STUDY TEXT: Begin
BFG GeForce 8800 GTS

Author: Geordan Hankinson, Tom K
Editor: Howard Ha
Publish Date: Wednesday, November 8th, 2006
Originally Published on Neoseeker (http://www.neoseeker.com)
Article Link: http://www.neoseeker.com/Articles/Hardware/s/bfg8800gts/
Copyright Neo Era Media, Inc. - please do not redistribute or use for commercial purposes.

Update: Power consumption numbers have now been made available on the last page!

Introduction

It is an odd situation indeed when technology is entirely obsolesced within eight months of release, but it is a pattern that NVIDIA are clearly promoting. The release of the 7800 GTX in June of 2005 was really quite a groundbreaking leap in performance. By March of this year however, a marginally faster 7900 GT could be had for just nearly half the price that the 7800 GTX originally released for. Arguably not a simple refresh product, the 7900 GTX brought even greater levels of performance to the high end segment, only to be overshadowed by the 7950 GX2 three months later (as far as single cards go).

One would assume that this rapid product release pace would eventually have to stop somewhere. The rumors, however, began flying faster than ever soon after the 7900 series release that NVIDIA's first DirectX 10 product was expected to ship within the year! Along with these tidbits were rumblings of massive power requirements and seperate power supplies designed specifically to handle the new DirectX GPU's from NVIDIA as well as from ATI. These rumors reaffirmed that NVIDIA was not simply making a DirectX 10 compatible 7900, but instead were pushing for an entirely new, presumably immensely powerful, GPU architecture.

This brings us to the past month where we have seen most, if not all of the details surrounding today's release hit the internet in one form or another. These details only solidified everyone's ideas on how new and improved this card was actually going to be. NVIDIA have spent four years developing the G80 which is being brought to retail in two forms, as the GeForce 8800 GTX and the GeForce 8800 GTS. We will be taking a look at the all new architecture to see what's changed as well as looking at our card specifically, the GeForce 8800 GTS from BFG.



Before we dive into the details however, here is a chart highlighting the specifications of the two new cards. There are likely a couple of perplexing numbers there and we will be covering those over the next few pages so keep reading!

Architecture

Though we received a 8800 GTS for today's review, we will be looking at the 8800 GTX's architecture as our primary example. We will talk more about the differences between the GPU's later on the article.
STUDY TEXT: End
## AIM OF THE TASK
Continue the GeForce 8800 GTS review, picking up right after its last sentence.
SOURCE MATERIAL: Begin
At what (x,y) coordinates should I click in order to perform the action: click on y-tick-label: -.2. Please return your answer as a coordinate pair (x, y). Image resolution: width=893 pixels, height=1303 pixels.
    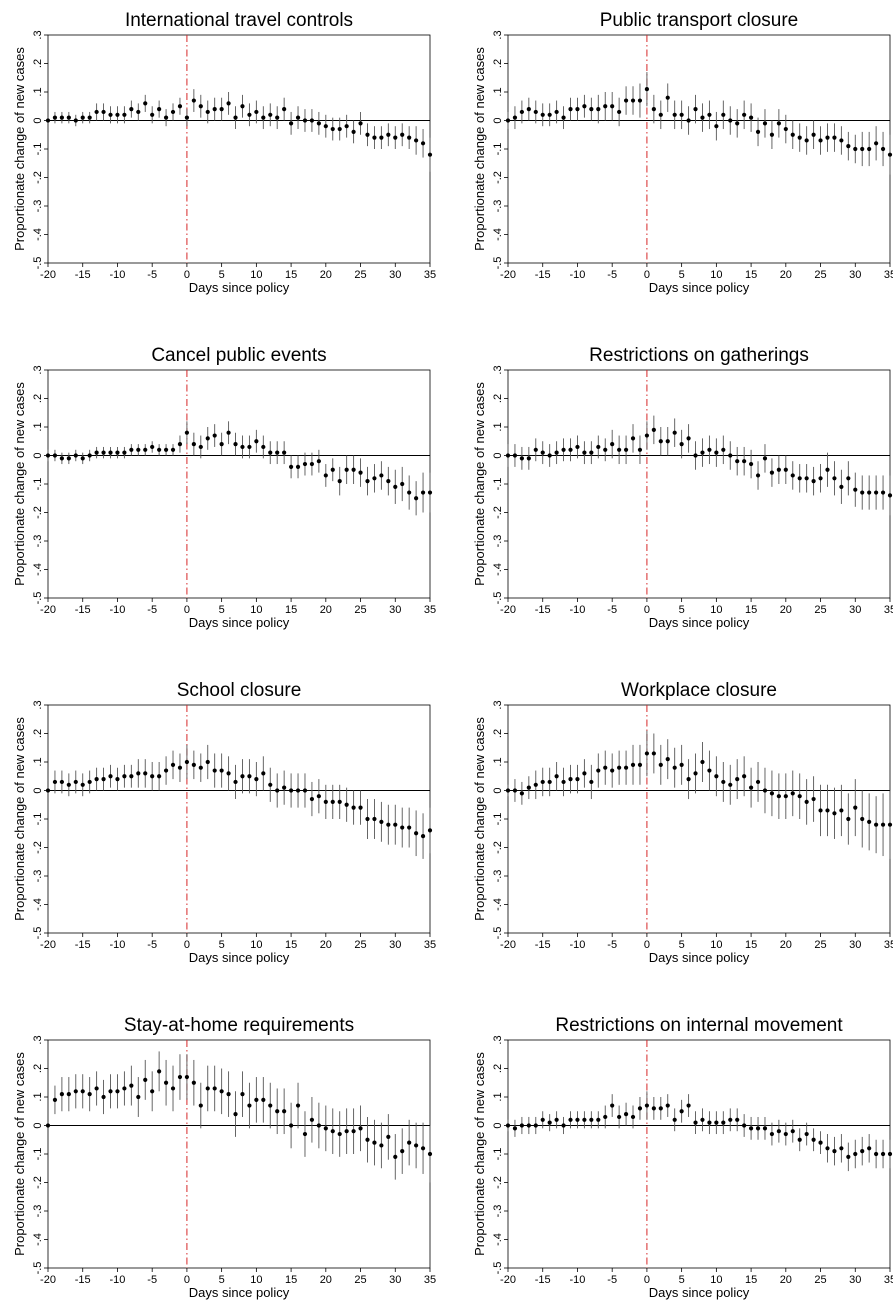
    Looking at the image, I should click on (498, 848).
SOURCE MATERIAL: End
## RESULT FOR THIS EXERCISE
We'll start with the most notable aspect of the new architecture - the unified shader pipeline. While news of a unified design from NVIDIA came as a suprise when it hit the rumor channels a number of weeks ago, this decision was made based on the entire ethos behind DirectX 10. What's important to note about DirectX 10, is that aside from the new geometry shader step which we will likely see implemented in future DX10 based games, Microsoft has not added anything drastically different from what DirectX 9 already offers. The central theme of DirectX 10 is optimization and this extends from reduced CPU usage to the new push for unified architectures.

Instead of being divided up into seperate vertex and pixel shaders as in the past, NVIDIA has unified the entire shader pipeline. The result is what they are calling their Gigathread technology. This centers around a completely different approach to GPU building and this NVIDIA supplied graph does a good job of contrasting the two concepts.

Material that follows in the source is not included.